***** Data entries *****

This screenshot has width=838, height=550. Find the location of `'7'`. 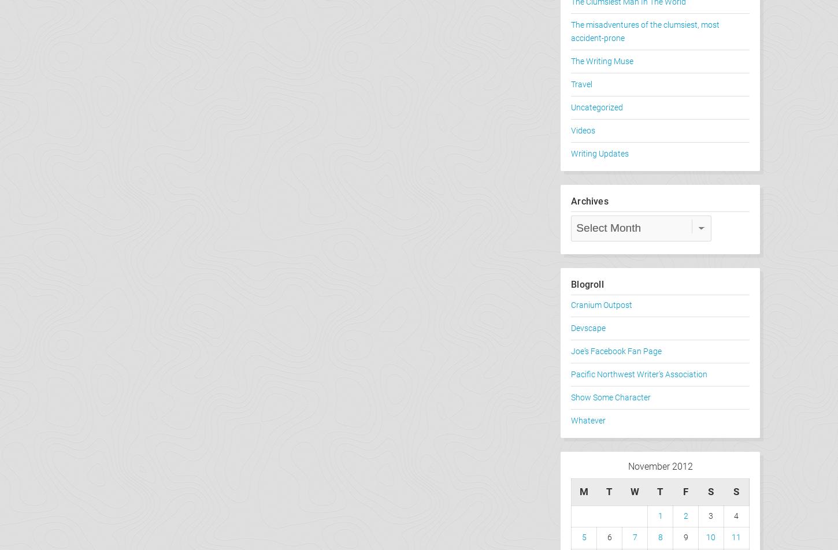

'7' is located at coordinates (634, 538).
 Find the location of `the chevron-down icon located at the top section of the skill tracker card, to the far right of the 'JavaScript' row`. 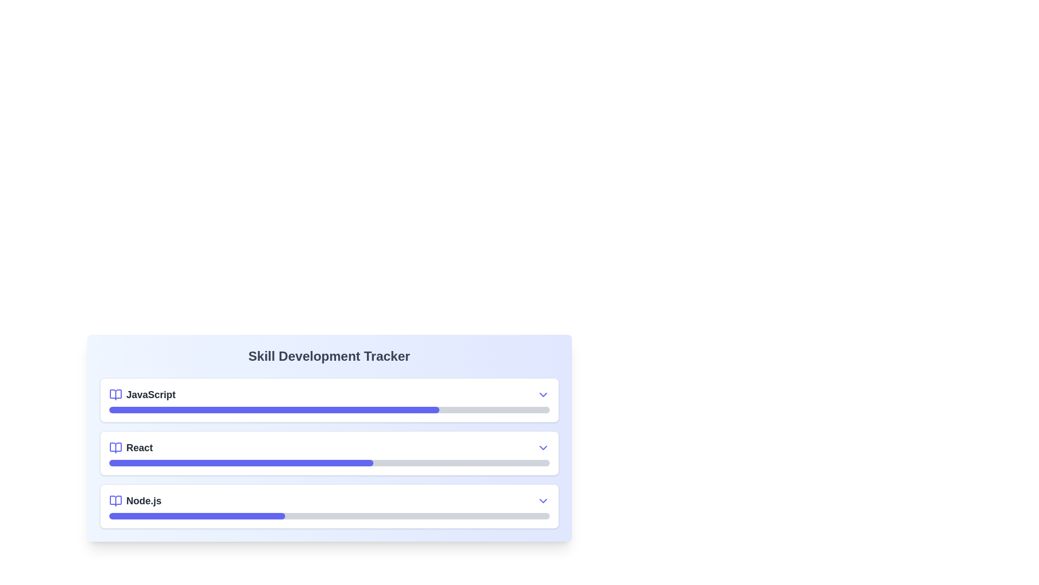

the chevron-down icon located at the top section of the skill tracker card, to the far right of the 'JavaScript' row is located at coordinates (543, 395).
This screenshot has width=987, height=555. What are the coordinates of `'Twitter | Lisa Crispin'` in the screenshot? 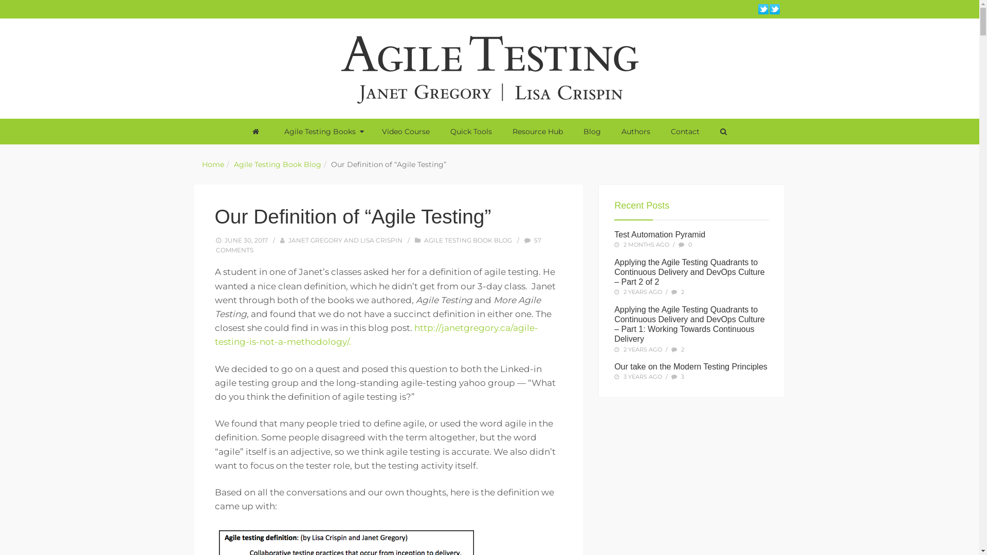 It's located at (762, 9).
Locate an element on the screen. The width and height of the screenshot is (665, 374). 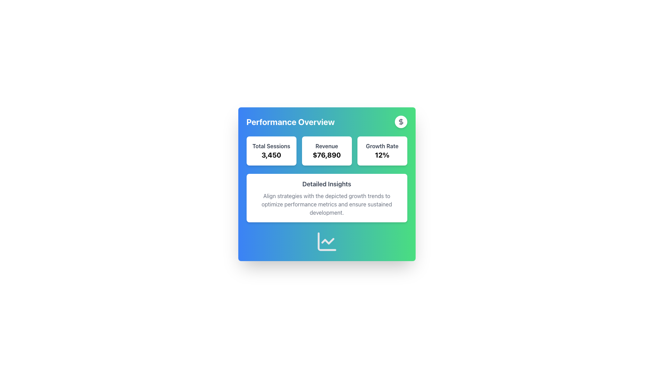
the Informational card displaying revenue information in the Performance Overview section, located in the center column between Total Sessions and Growth Rate is located at coordinates (326, 150).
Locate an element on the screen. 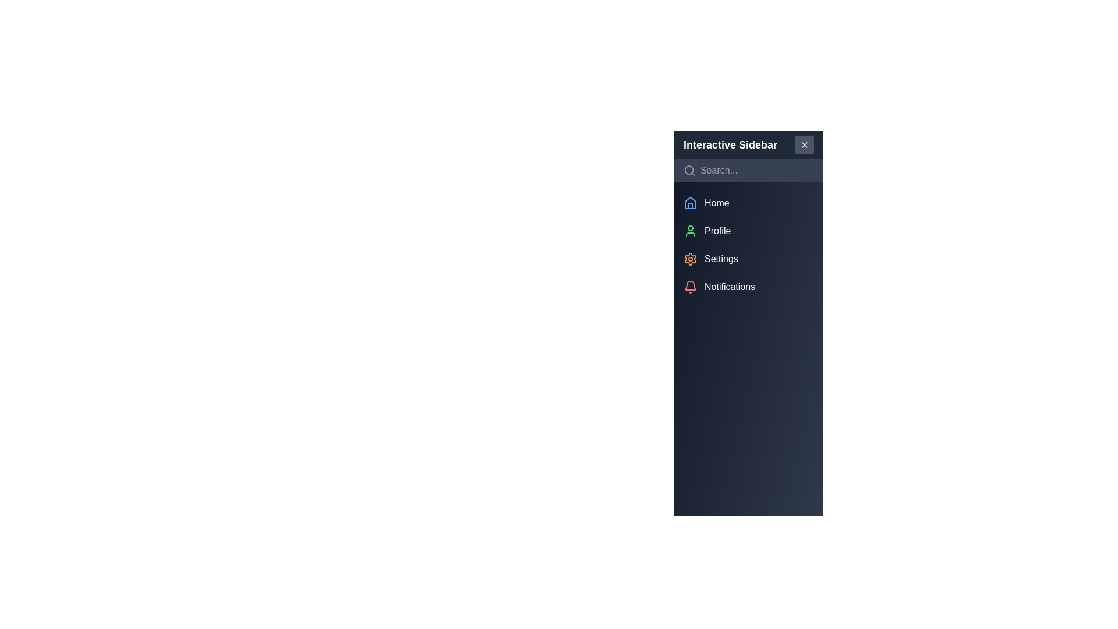 This screenshot has height=629, width=1118. the gear-shaped icon with an orange outline located beside the 'Settings' text is located at coordinates (690, 258).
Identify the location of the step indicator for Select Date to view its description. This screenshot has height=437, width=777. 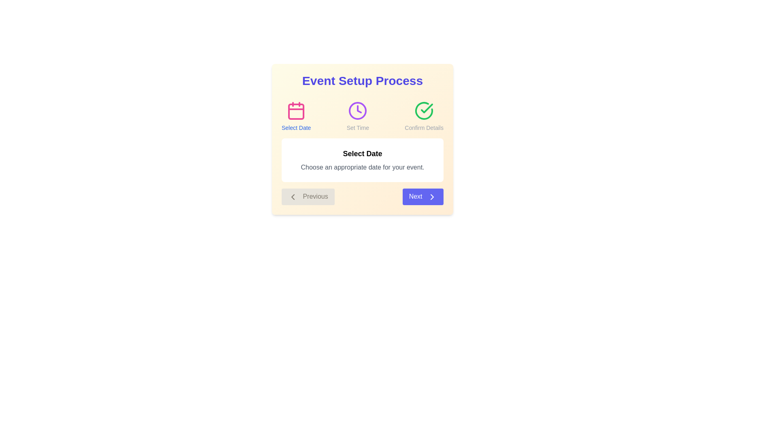
(296, 117).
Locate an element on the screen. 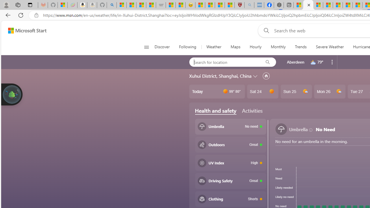 The height and width of the screenshot is (208, 370). 'Xuhui District, Shanghai, China' is located at coordinates (220, 76).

*****

=== What is asked ===
Reproduce the data starting at the beginning and ending at the line containing "coordinates (543, 395).", substituting "position" for every occurrence of "location" and changing nothing else. Omit the pictures.

=== Exercise solution ===
This screenshot has width=838, height=550. Find the position of `'7'`. 

'7' is located at coordinates (634, 538).
 Find the position of `the chevron-down icon located at the top section of the skill tracker card, to the far right of the 'JavaScript' row`. 

the chevron-down icon located at the top section of the skill tracker card, to the far right of the 'JavaScript' row is located at coordinates (543, 395).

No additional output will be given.